Sir Hugh Maxwell CassonCHKCVOPRARDI (23 May 1910 – 15 August 1999) was a British architect,[1][2] also active as an interior designer, an artist, and a writer and broadcaster on twentieth-century design. He was the director of architecture for the 1951 Festival of Britain. From 1976 to 1984, he was president of the Royal Academy.[2]
Before the Second World War, Casson divided his time between teaching at the Cambridge School of Architecture and working in the London office of his Cambridge tutor, Christopher (Kit) Nicholson. He wrote the book New Sights of London in 1938 for London Transport, championing modern architecture within reach of London, while remaining critical of the UK's record in innovative building.[8] "He does not mince his words", commented the Architect and Building News on the cover.[citation needed] During the war, he worked in the Camouflage Service of the Air Ministry.[9]
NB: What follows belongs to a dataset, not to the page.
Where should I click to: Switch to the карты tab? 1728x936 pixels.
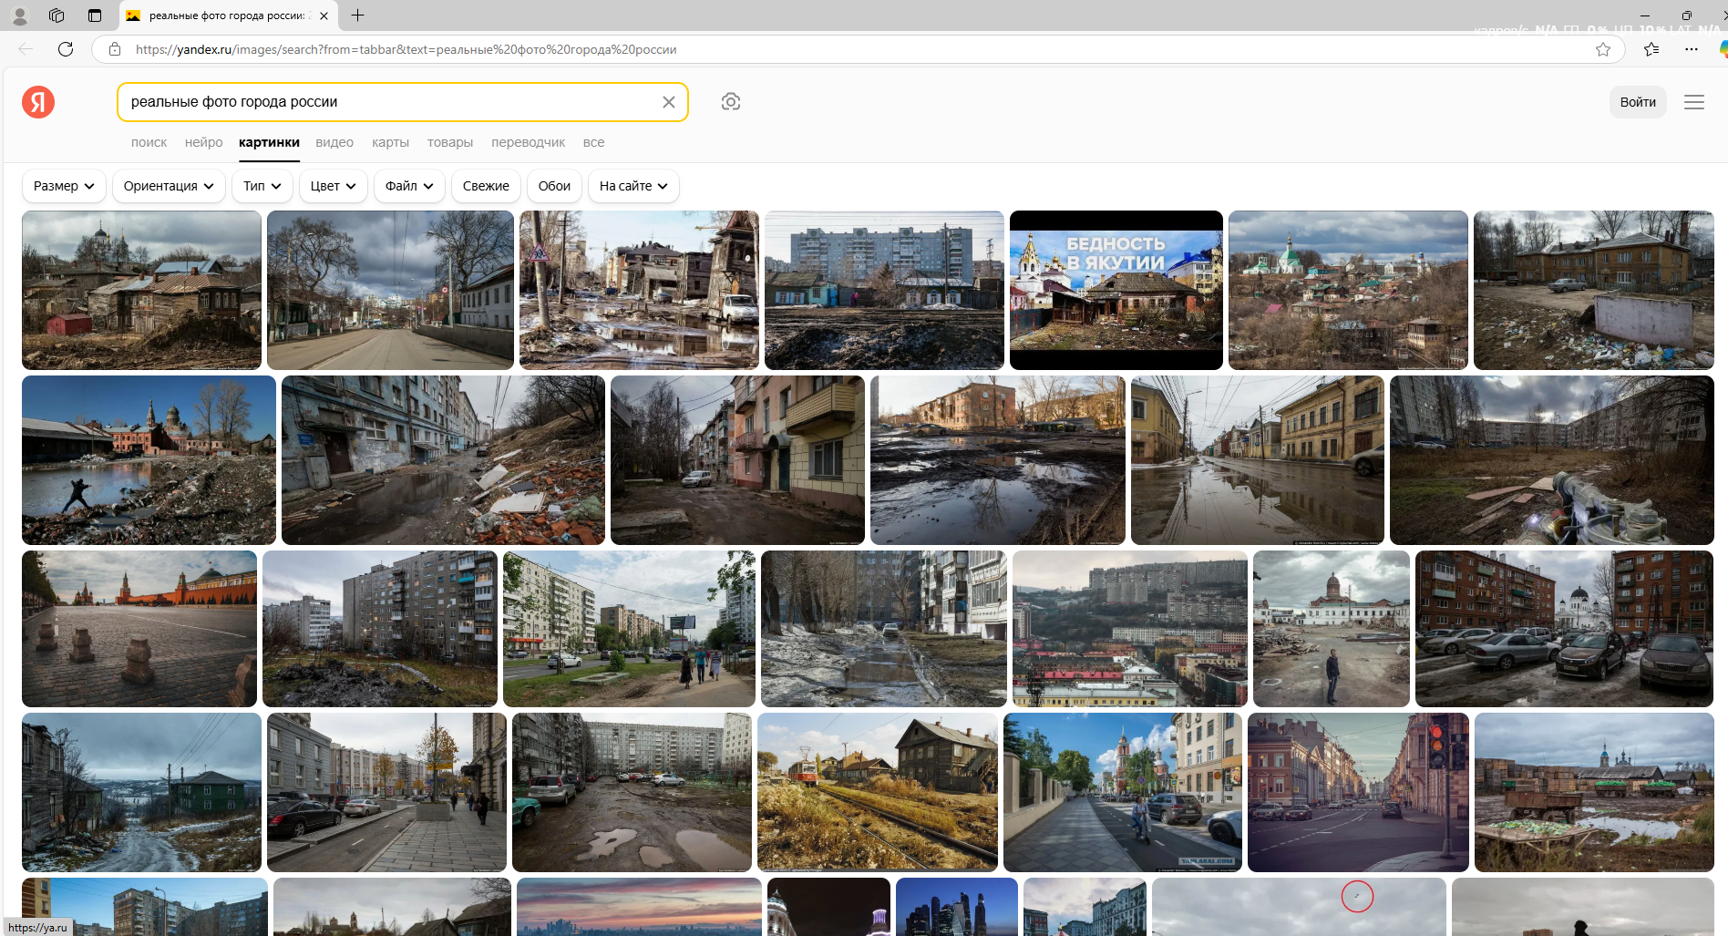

Casson was appointed to his role as director of architecture of the Festival of Britain on the South Bank in 1948 at the age of 38,[10] and set out to celebrate peace and modernity through the appointment of other young architects. For example, the Modernist design of the Royal Festival Hall was led by a 39-year-old, Leslie Martin. Casson's Festival achievements led to his being made a (Knight Bachelor) in 1952. The following year he designed street decorations in Westminster for the Coronation of Elizabeth II.[11]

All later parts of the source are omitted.